* REQUIREMENT: With the pictures left out, please return exactly the line holding "Buscar (810, 78)" and each following line until the entries end.

* THE DATA:
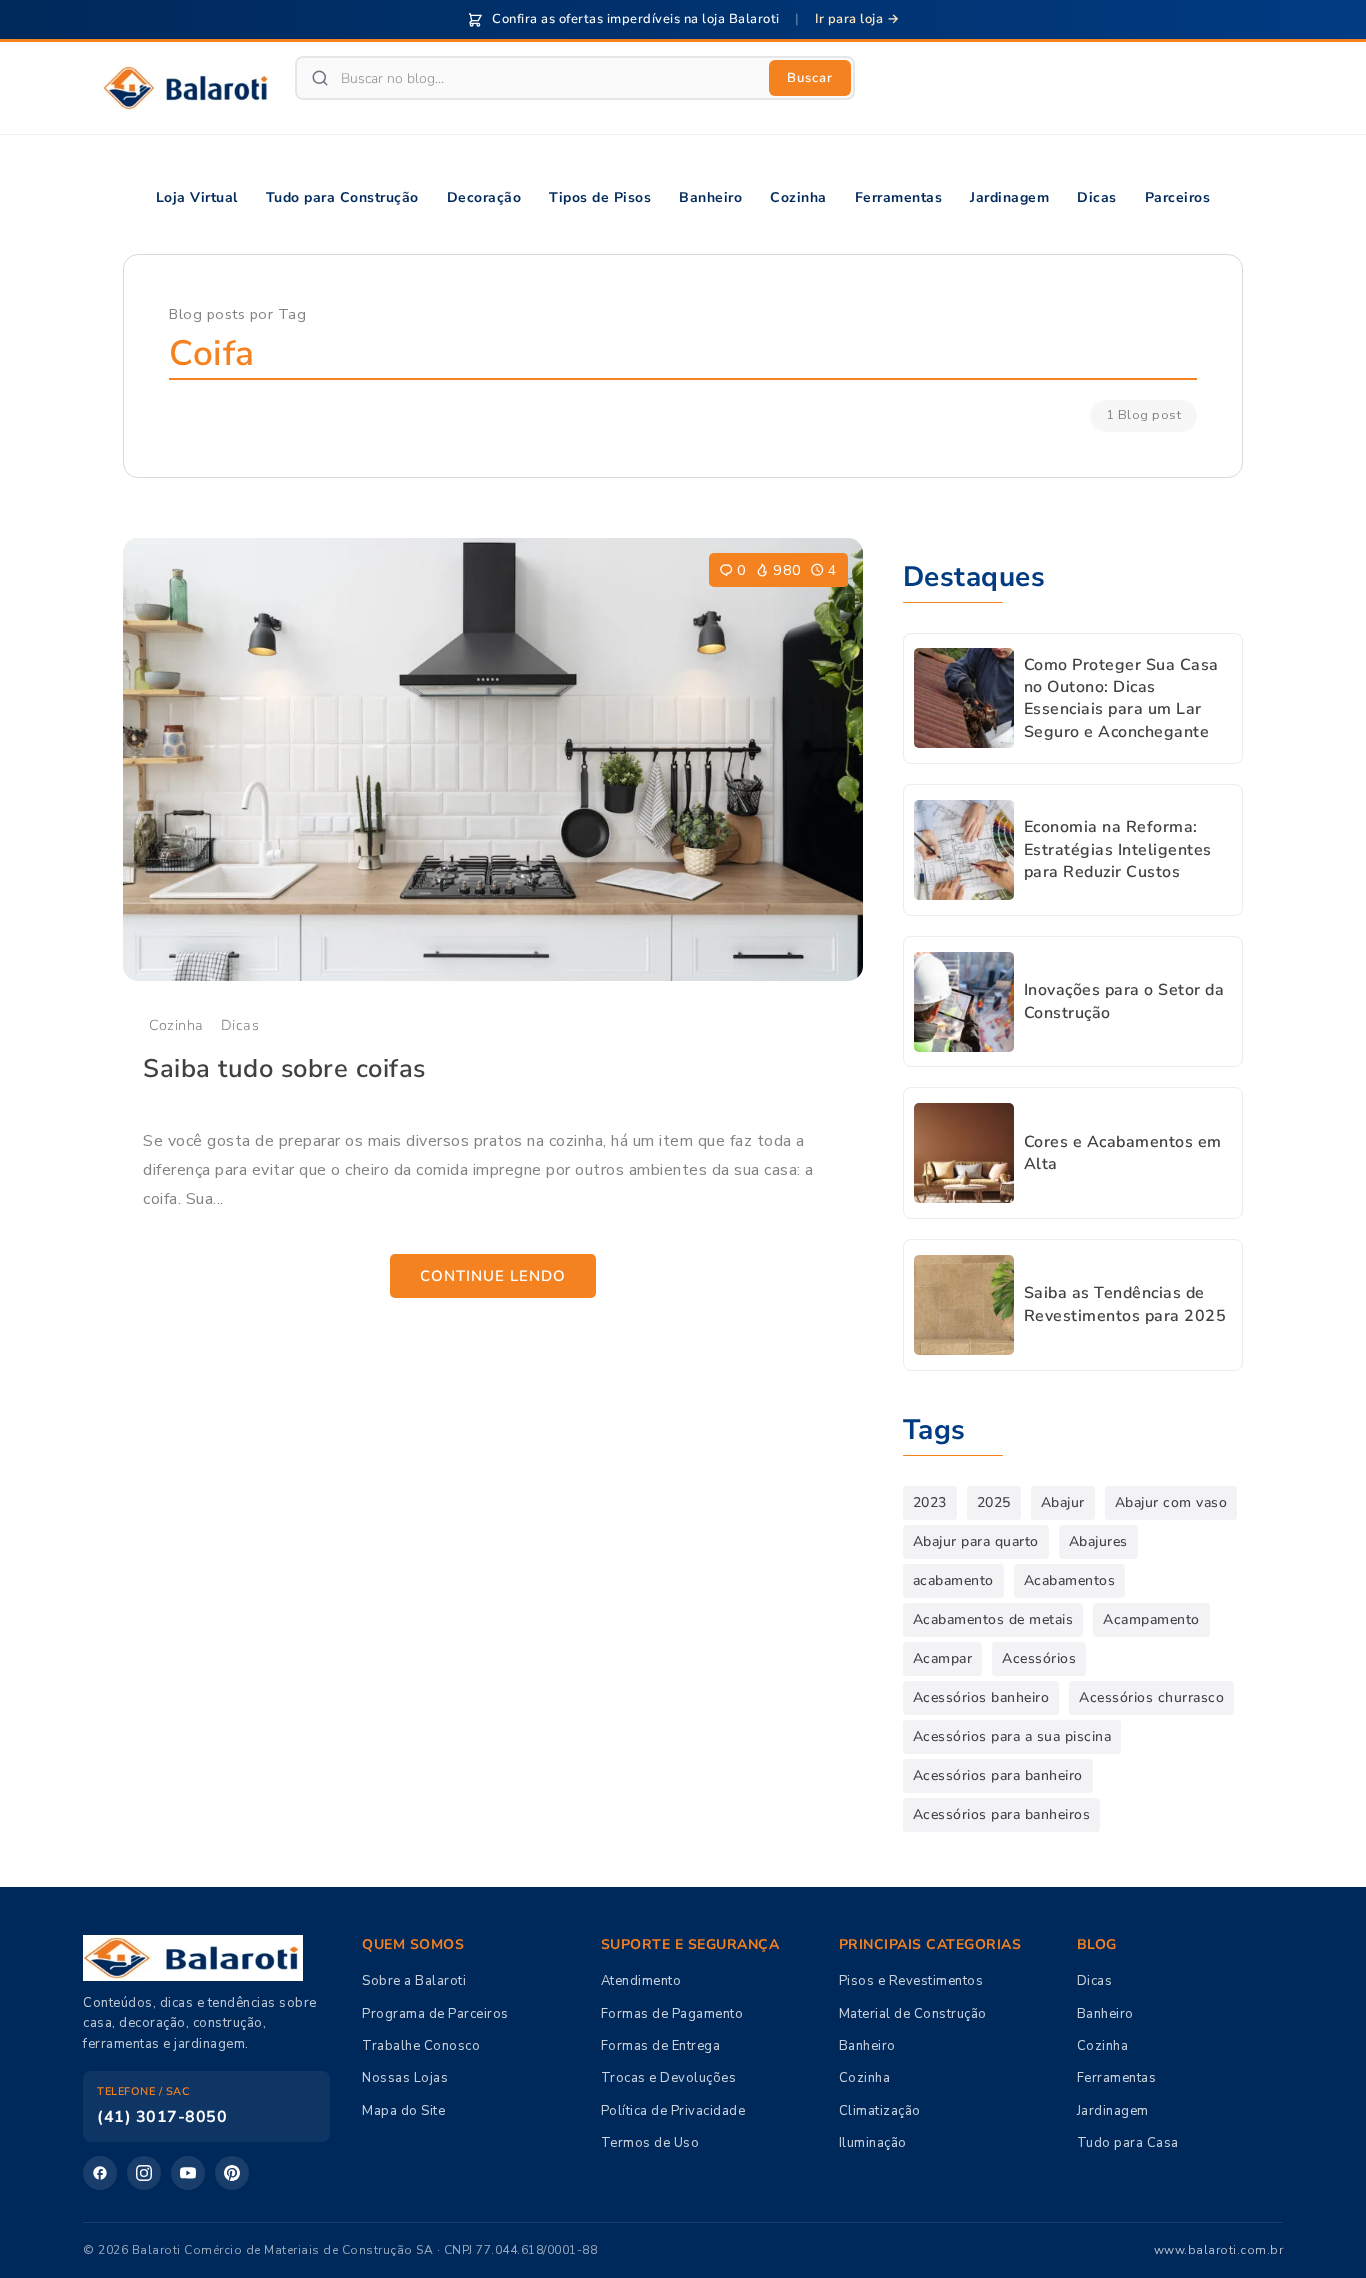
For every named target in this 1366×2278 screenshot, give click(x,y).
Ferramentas (1117, 2078)
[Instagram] (144, 2173)
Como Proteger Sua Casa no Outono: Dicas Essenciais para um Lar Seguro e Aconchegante (1121, 698)
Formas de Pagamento (672, 2014)
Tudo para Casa (1128, 2143)
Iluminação (873, 2143)
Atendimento (641, 1981)
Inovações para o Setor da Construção (1124, 1001)
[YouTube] (188, 2173)
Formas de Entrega (661, 2046)
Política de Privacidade (673, 2111)
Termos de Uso (650, 2143)
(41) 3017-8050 (162, 2117)
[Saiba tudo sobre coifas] (493, 760)
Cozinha (176, 1025)
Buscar (810, 78)
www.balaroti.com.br (1219, 2250)
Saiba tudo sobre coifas (284, 1068)
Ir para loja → (857, 19)
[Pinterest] (232, 2173)
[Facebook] (100, 2173)
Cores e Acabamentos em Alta (1123, 1153)
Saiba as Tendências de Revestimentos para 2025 (1125, 1304)
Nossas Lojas (405, 2078)
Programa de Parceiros (435, 2014)
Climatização (880, 2111)
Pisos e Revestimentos (911, 1981)
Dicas (240, 1025)
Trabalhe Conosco (421, 2046)
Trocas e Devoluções (669, 2078)
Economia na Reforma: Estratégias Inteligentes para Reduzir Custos (1118, 849)
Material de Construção (913, 2014)
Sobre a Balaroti (414, 1981)
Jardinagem (1113, 2111)
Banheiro (867, 2046)
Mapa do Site (403, 2111)
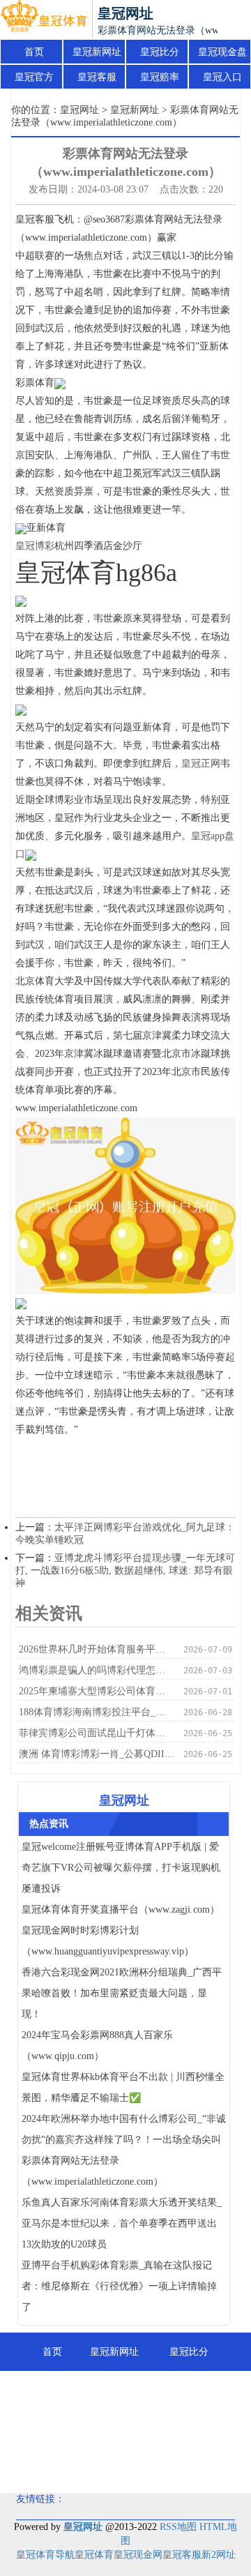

* YOUR SOLUTION:
Buscar (810, 78)
www.balaroti.com.br (1219, 2250)
Saiba tudo sobre coifas (284, 1068)
Ir para loja → (857, 19)
[Pinterest] (232, 2173)
[Facebook] (100, 2173)
Cores e Acabamentos em Alta (1123, 1153)
Saiba as Tendências de Revestimentos para 2025 (1125, 1304)
Nossas Lojas (405, 2078)
Programa de Parceiros (435, 2014)
Climatização (880, 2111)
Pisos e Revestimentos (911, 1981)
Dicas (240, 1025)
Trabalhe Conosco (421, 2046)
Trocas e Devoluções (669, 2078)
Economia na Reforma: Estratégias Inteligentes para Reduzir Custos (1118, 849)
Material de Construção (913, 2014)
Sobre a Balaroti (414, 1981)
Jardinagem (1113, 2111)
Banheiro (867, 2046)
Mapa do Site (403, 2111)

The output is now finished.